Only full transparency and rigorous scrutiny of the data will allow for informed decision making, argues Peter Doshi
The following are excerpts of an important article published by the British Medical Journal. The author Dr Peter Doshi is associate editor of The BMJ.
In the United States, all eyes are on Pfizer and Moderna. The topline efficacy results from their experimental covid-19 vaccine trials are astounding at first glance. Pfizer says it recorded 170 covid-19 cases (in 44,000 volunteers), with a remarkable split: 162 in the placebo group versus 8 in the vaccine group. Meanwhile Moderna says 95 of 30,000 volunteers in its ongoing trial got covid-19: 90 on placebo versus 5 receiving the vaccine, leading both companies to claim around 95% efficacy.
Let’s put this in perspective.
First, a relative risk reduction is being reported, not absolute risk reduction, which appears to be less than 1%.
Second, these results refer to the trials’ primary endpoint of covid-19 of essentially any severity, and importantly not the vaccine’s ability to save lives, nor the ability to prevent infection, nor the efficacy in important subgroups (e.g. frail elderly). Those still remain unknown.
Third, these results reflect a time point relatively soon after vaccination, and we know nothing about vaccine performance at 3, 6, or 12 months, so cannot compare these efficacy numbers against other vaccines like influenza vaccines (which are judged over a season).
Fourth, children, adolescents, and immunocompromised individuals were largely excluded from the trials, so we still lack any data on these important populations.
I previously argued that the trials are studying the wrong endpoint, and for an urgent need to correct course and study more important endpoints like prevention of severe disease and transmission in high risk people. Yet, despite the existence of regulatory mechanisms for ensuring vaccine access while keeping the authorization bar high (which would allow placebo-controlled trials to continue long enough to answer the important question), it’s hard to avoid the impression that sponsors are claiming victory and wrapping up their trials (Pfizer has already sent trial participants a letter discussing “crossing over” from placebo to vaccine), and the FDA will now be under enormous pressure to rapidly authorize the vaccines.
But as conversation shifts to vaccine distribution, let’s not lose sight of the evidence.

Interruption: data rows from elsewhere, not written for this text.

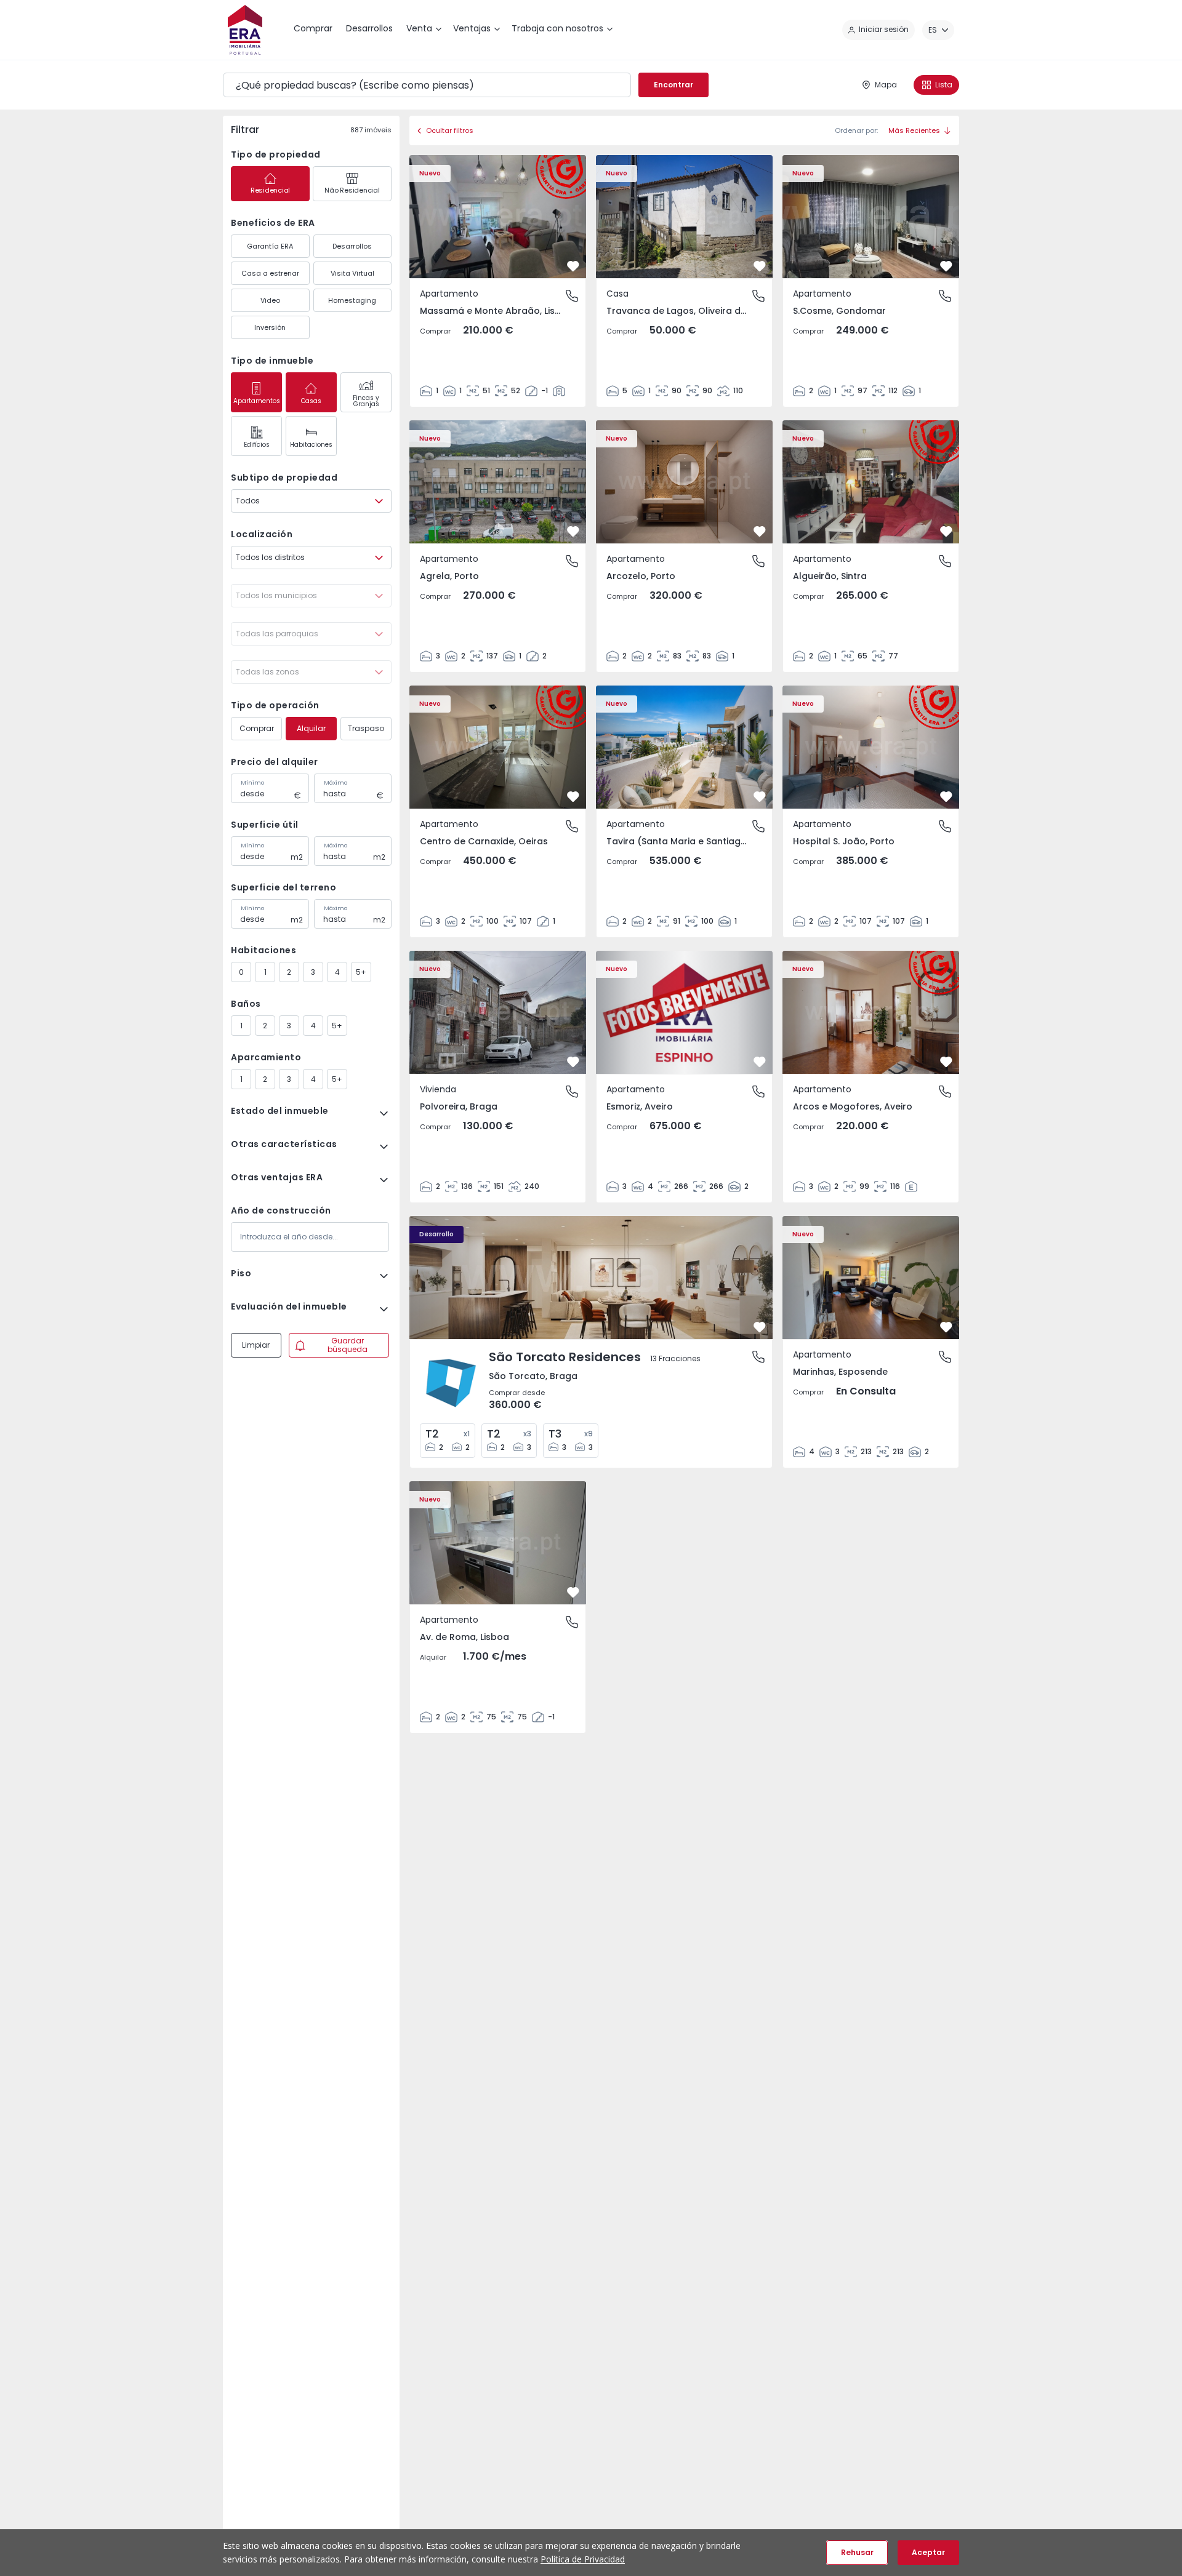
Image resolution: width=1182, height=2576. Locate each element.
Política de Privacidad (583, 2559)
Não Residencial (351, 190)
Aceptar (928, 2552)
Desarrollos (352, 246)
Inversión (270, 327)
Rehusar (857, 2552)
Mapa (886, 84)
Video (270, 300)
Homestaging (352, 300)
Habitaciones (311, 444)
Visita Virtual (352, 273)
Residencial (270, 190)
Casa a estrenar (270, 273)
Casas (311, 401)
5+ (361, 972)
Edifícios (257, 444)
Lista (943, 84)
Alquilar (311, 728)
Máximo (335, 782)
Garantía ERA (270, 246)
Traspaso (366, 728)
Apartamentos (256, 401)
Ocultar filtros (449, 130)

Independent scrutiny of the underlying trial data will increase trust and credibility of the results. There also might be important limitations to the trial findings we need to be aware of.

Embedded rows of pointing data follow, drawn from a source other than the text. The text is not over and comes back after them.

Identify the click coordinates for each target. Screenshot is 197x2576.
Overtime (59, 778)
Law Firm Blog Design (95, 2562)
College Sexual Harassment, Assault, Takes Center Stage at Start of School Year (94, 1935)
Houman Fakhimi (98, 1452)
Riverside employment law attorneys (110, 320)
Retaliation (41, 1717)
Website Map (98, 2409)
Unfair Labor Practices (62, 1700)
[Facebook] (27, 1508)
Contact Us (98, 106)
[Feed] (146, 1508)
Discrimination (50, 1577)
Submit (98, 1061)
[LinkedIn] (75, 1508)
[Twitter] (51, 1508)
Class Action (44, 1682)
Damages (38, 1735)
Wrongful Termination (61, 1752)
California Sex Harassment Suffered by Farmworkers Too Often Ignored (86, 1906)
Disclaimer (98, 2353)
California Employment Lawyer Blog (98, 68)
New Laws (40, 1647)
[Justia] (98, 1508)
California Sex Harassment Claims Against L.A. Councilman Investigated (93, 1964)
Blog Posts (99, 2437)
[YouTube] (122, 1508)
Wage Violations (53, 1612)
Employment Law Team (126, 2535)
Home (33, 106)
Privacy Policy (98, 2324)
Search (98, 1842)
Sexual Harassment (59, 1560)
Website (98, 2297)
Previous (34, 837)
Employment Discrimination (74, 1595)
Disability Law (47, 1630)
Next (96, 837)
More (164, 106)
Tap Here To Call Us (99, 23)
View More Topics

Most crucially, we need data-driven assurances that the studies were not inadvertently unblinded, by which I mean investigators or volunteers could make reasonable guesses as to which group they were in.
Blinding is most important when measuring subjective endpoints like symptomatic covid-19, and differences in post-injection side-effects between vaccine and placebo might have allowed for educated guessing. Past placebo-controlled trials of influenza vaccine were not able to fully maintain blinding of vaccine status, and the recent “half dose” mishap in the Oxford covid-19 vaccine trial was apparently only noticed because of milder-than-expected side-effects. (And that is just one of many concerns with the Oxford trial.)
Neither Moderna nor Pfizer have released any samples of written materials provided to patients, so it is unclear what, if any, instructions patients were given regarding the use of medicines to treat side effects following vaccination, but the informed consent form for Johnson and Johnson’s vaccine trial provides such a recommendation:
“Following administration of Ad26.COV2.S, fever, muscle aches and headache appear to be more common in younger adults and can be severe. For this reason, we recommend you take a fever reducer or pain reliever if symptoms appear after receiving the vaccination, or upon your study doctor’s recommendation.”
There may be much more complexity to the “95% effective” announcement than meets the eye—or perhaps not. Only full transparency and rigorous scrutiny of the data will allow for informed decision making. The data must be made public.